• 2022-07
  • 2022-06
  • 2022-05
  • 2022-04
  • 2021-03
  • 2020-08
  • 2020-07
  • 2020-03
  • 2019-11
  • 2019-10
  • 2019-09
  • 2019-08
  • 2019-07
  • br Methods Study population Our


    Methods Study population: Our study was based on electronic records from the largest health maintenance organization in Israel, Clalit Health Services, insuring 53% (4.3 million) of the nation's population. All persons 21–89 years old on January 1, 2002 were included in a closed cohort that was followed until December 31, 2012. Individuals free of diabetes at study-entry but diagnosed with diabetes during follow-up were followed for cancer-incidence from the time of diagnosis. Individuals diagnosed with diabetes prior to study entry (diabetes-prevalent patients) were followed for cancer incidence throughout. For cancer diagnoses, the cohort data file, comprising detailed high-quality demographic, clinical, and pharmaceutical information, was linked to the Israel National Cancer Registry, established in 1960. The registry benefits from the 1982 national law mandating registration of cancer, with 97% coverage of solid tumors, and approximately 88% coverage of hematologic cancers [9]. Diabetes definition: Incident diabetes was defined as the fulfilment of at least one of the following 6 criteria during the period January 1 2002 to December 31 2010: (1) a record of diabetes in the Clalit Chronic Disease Registry; (2) a physician's diagnosis of diabetes together with a plasma LY3009120 test > 126 mg/dl within 12 months; (3) HbA1c of 6.5% (47.5 mmol/mol) or higher; (4) a two-hour plasma glucose during an oral glucose tolerance test ≥ 200 mg/dl (although this criterion accounted for only 0.3% of the patients classified as having incident diabetes); (5) two plasma glucose measurements >126 mg/dl within 12 months; (6) three or more purchases of glucose lowering medications within 12 months. Prevalent diabetes was defined by a record in the Clalit Chronic Disease Registry as having diabetes on January 1st 2002, or fulfilling criterion #6 above (since computerized information on medication use was available from 1998) by the same date.
    Results At the start of follow-up 159 104 individuals were classified as having diabetes (prevalent-diabetes) and an additional 386 982 were diagnosed with diabetes during 2002–2012 (incident-diabetes).
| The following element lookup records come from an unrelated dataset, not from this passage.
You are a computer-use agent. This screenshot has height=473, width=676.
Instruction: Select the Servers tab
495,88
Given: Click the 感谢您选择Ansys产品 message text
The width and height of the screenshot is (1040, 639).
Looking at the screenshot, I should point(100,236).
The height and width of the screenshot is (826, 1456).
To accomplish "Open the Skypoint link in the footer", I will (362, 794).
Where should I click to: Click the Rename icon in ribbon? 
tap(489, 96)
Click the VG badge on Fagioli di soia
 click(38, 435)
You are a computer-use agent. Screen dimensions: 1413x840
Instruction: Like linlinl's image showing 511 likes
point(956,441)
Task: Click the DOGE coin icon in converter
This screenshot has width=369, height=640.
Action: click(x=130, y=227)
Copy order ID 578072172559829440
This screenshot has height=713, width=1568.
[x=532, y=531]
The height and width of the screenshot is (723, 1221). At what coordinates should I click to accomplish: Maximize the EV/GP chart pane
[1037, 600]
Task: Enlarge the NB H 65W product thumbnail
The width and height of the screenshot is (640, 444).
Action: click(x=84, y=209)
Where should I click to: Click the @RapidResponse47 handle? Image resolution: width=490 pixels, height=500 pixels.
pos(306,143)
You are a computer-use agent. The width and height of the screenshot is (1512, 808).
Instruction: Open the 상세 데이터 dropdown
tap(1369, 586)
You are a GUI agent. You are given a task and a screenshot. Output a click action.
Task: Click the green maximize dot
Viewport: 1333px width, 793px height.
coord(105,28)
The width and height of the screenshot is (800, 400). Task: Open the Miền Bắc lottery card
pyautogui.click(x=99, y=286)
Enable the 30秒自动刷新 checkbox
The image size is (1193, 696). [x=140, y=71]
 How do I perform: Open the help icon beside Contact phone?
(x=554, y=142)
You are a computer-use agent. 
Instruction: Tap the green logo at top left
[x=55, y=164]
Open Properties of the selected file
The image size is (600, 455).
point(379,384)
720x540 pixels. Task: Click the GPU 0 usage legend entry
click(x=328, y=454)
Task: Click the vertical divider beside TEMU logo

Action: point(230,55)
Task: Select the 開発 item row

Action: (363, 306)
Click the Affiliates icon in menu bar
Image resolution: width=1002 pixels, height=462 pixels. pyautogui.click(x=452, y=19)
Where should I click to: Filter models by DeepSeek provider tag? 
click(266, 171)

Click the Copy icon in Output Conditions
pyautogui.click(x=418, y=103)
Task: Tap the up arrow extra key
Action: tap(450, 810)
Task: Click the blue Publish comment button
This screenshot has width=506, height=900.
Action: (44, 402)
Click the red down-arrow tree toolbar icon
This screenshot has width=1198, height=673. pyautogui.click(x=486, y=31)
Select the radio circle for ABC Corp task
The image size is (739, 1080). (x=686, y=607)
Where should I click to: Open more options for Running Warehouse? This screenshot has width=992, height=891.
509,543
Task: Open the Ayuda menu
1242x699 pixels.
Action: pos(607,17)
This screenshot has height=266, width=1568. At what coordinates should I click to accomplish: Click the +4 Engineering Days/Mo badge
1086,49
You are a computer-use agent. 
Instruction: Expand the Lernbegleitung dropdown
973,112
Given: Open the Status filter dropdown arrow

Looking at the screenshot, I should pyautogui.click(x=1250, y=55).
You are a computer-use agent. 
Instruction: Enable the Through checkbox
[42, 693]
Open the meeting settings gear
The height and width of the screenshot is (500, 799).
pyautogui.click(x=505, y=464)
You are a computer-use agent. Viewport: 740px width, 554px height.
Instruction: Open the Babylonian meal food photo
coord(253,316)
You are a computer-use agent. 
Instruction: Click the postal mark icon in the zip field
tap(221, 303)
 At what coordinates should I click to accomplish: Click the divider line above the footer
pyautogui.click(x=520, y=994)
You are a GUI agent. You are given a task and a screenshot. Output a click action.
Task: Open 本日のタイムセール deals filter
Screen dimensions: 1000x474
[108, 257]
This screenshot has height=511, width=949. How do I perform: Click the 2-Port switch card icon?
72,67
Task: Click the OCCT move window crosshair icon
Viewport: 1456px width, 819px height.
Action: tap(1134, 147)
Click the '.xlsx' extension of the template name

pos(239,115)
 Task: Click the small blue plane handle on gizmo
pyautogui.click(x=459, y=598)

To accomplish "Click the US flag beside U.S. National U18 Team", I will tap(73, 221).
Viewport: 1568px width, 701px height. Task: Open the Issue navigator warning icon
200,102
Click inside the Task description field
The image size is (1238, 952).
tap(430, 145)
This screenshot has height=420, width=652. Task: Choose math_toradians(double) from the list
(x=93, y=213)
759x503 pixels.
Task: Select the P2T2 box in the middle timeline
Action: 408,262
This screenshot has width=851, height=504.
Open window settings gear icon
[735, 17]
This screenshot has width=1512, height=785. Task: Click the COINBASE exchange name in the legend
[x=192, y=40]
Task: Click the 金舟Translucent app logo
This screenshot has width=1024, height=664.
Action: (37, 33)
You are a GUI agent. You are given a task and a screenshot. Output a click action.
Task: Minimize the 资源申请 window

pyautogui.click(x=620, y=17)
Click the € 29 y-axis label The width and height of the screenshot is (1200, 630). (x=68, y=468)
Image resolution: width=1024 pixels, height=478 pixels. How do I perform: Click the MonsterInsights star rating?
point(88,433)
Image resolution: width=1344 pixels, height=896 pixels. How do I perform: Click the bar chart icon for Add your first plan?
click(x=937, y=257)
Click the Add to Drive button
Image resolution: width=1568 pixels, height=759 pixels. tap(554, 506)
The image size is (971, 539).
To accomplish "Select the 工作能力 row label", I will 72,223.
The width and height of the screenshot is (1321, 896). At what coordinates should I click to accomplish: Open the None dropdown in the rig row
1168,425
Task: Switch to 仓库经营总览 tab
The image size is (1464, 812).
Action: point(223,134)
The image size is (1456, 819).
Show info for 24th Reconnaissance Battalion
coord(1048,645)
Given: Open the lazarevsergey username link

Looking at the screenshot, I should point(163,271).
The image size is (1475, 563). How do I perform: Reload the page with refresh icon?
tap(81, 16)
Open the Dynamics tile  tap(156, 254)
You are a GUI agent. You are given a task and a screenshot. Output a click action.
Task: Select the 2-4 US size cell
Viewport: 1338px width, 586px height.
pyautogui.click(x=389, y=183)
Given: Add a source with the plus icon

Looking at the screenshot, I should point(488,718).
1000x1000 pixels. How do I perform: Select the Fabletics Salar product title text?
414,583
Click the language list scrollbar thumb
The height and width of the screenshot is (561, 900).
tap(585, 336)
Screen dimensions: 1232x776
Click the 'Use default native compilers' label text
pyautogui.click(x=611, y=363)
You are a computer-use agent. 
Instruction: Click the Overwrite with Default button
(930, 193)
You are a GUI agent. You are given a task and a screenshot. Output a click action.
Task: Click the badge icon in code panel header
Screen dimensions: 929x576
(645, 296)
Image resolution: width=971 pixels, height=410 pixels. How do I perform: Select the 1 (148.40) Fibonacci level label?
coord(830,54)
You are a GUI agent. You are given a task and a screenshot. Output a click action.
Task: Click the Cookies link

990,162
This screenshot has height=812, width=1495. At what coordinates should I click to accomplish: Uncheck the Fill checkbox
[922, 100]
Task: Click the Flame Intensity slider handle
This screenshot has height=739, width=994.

However, our analyses included only the prevalent-diabetes patients who were alive and free of the cancer of interest on Jan 1 2004, and the incident-diabetes patients who were alive and free of the cancer of interest 2 years after diagnosis. Table 1 shows baseline characteristics of this study population for patients entering the analysis of all sites cancer, according to prevalent and incident-diabetes. The numbers for the analyses of specific types of cancer were similar. The incident-diabetes group was characterized by younger age, having more children, and comprising more past and current smokers. Both diabetes groups had similar distributions of sex, ethnic origin and socioeconomic status. In the total group, during the study period, there were 48 812 cancer events in the incident-diabetes group and 16 785 in the prevalent-diabetes group; however, after exclusions of cancers diagnosed before 2004 or within 2 years of diabetes diagnosis, the numbers were 14 066 in the incident group and 12 821 in the prevalent group (Table 2). There was no apparent association between HbA1c and all-sites cancer in the incident or prevalent-diabetes groups (Table 2 and Fig. 1). However, blood glucose showed a weak positive association (Table 2) with all-sites cancer (HR for a 30 mg/dl increase in mean glucose-level 1.04, 95%CI: 1.02–1.06 among incident diabetes patients, and 1.01, 95%CI 1.00–1.02 among prevalent patients). Null or weak associations with poorer glycemic control were also seen for colorectal, breast, lung and liver cancers (Table 2). In some cases, these associations reached conventional statistical significance: there was a positive association for colorectal cancer in incident cases of diabetes; a negative association for breast cancer with HbA1c level in prevalent cases; and a positive association for lung cancer in prevalent cases. However, all these hazard ratio estimates were close to null (between 0.94 and 1.09).